╭─ Material supplied

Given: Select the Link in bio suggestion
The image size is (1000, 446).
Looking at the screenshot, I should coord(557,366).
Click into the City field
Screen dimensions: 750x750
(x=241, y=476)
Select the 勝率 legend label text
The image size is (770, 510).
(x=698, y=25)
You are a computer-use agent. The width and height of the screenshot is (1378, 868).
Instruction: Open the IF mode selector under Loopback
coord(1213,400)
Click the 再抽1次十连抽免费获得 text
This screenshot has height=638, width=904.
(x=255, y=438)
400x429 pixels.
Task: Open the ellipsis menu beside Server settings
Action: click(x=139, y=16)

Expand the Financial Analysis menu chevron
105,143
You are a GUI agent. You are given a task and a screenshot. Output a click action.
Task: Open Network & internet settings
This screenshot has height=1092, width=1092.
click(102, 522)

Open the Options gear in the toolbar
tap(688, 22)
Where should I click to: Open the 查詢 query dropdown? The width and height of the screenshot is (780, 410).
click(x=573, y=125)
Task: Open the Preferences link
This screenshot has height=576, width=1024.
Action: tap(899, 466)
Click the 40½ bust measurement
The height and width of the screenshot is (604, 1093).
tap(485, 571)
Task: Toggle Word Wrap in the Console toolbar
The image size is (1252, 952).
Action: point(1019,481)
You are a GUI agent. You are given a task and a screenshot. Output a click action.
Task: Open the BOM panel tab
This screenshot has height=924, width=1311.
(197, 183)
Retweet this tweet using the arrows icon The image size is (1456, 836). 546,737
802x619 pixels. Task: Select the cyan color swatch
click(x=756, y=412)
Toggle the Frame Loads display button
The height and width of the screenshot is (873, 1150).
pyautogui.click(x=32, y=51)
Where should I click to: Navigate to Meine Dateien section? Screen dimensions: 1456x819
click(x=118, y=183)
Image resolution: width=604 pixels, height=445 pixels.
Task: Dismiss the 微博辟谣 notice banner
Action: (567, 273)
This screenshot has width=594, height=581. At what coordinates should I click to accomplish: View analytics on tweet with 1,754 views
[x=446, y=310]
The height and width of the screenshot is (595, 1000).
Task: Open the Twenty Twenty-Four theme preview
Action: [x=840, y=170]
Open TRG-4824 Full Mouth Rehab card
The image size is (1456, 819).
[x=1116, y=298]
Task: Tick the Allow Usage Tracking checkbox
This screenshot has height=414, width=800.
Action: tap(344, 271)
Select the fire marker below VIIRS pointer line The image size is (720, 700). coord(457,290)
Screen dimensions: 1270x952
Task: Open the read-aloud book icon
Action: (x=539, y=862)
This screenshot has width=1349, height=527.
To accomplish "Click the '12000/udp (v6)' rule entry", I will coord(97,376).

╰─

*Work required*.
Print each record from the listing above exactly as it was given.

*Task solution*.
Given: Select the Link in bio suggestion
The image size is (1000, 446).
Looking at the screenshot, I should coord(557,366).
Click into the City field
Screen dimensions: 750x750
(x=241, y=476)
Select the 勝率 legend label text
The image size is (770, 510).
(x=698, y=25)
You are a computer-use agent. The width and height of the screenshot is (1378, 868).
Instruction: Open the IF mode selector under Loopback
coord(1213,400)
Click the 再抽1次十连抽免费获得 text
This screenshot has height=638, width=904.
(x=255, y=438)
400x429 pixels.
Task: Open the ellipsis menu beside Server settings
Action: click(x=139, y=16)

Expand the Financial Analysis menu chevron
105,143
You are a GUI agent. You are given a task and a screenshot. Output a click action.
Task: Open Network & internet settings
This screenshot has height=1092, width=1092.
click(102, 522)

Open the Options gear in the toolbar
tap(688, 22)
Where should I click to: Open the 查詢 query dropdown? The width and height of the screenshot is (780, 410).
click(x=573, y=125)
Task: Open the Preferences link
This screenshot has height=576, width=1024.
Action: tap(899, 466)
Click the 40½ bust measurement
The height and width of the screenshot is (604, 1093).
tap(485, 571)
Task: Toggle Word Wrap in the Console toolbar
The image size is (1252, 952).
Action: point(1019,481)
You are a GUI agent. You are given a task and a screenshot. Output a click action.
Task: Open the BOM panel tab
This screenshot has height=924, width=1311.
(197, 183)
Retweet this tweet using the arrows icon The image size is (1456, 836). 546,737
802x619 pixels. Task: Select the cyan color swatch
click(x=756, y=412)
Toggle the Frame Loads display button
The height and width of the screenshot is (873, 1150).
pyautogui.click(x=32, y=51)
Where should I click to: Navigate to Meine Dateien section? Screen dimensions: 1456x819
click(x=118, y=183)
Image resolution: width=604 pixels, height=445 pixels.
Task: Dismiss the 微博辟谣 notice banner
Action: (567, 273)
This screenshot has width=594, height=581. At what coordinates should I click to accomplish: View analytics on tweet with 1,754 views
[x=446, y=310]
The height and width of the screenshot is (595, 1000).
Task: Open the Twenty Twenty-Four theme preview
Action: [x=840, y=170]
Open TRG-4824 Full Mouth Rehab card
The image size is (1456, 819).
[x=1116, y=298]
Task: Tick the Allow Usage Tracking checkbox
This screenshot has height=414, width=800.
Action: tap(344, 271)
Select the fire marker below VIIRS pointer line The image size is (720, 700). coord(457,290)
Screen dimensions: 1270x952
Task: Open the read-aloud book icon
Action: (x=539, y=862)
This screenshot has width=1349, height=527.
To accomplish "Click the '12000/udp (v6)' rule entry", I will coord(97,376).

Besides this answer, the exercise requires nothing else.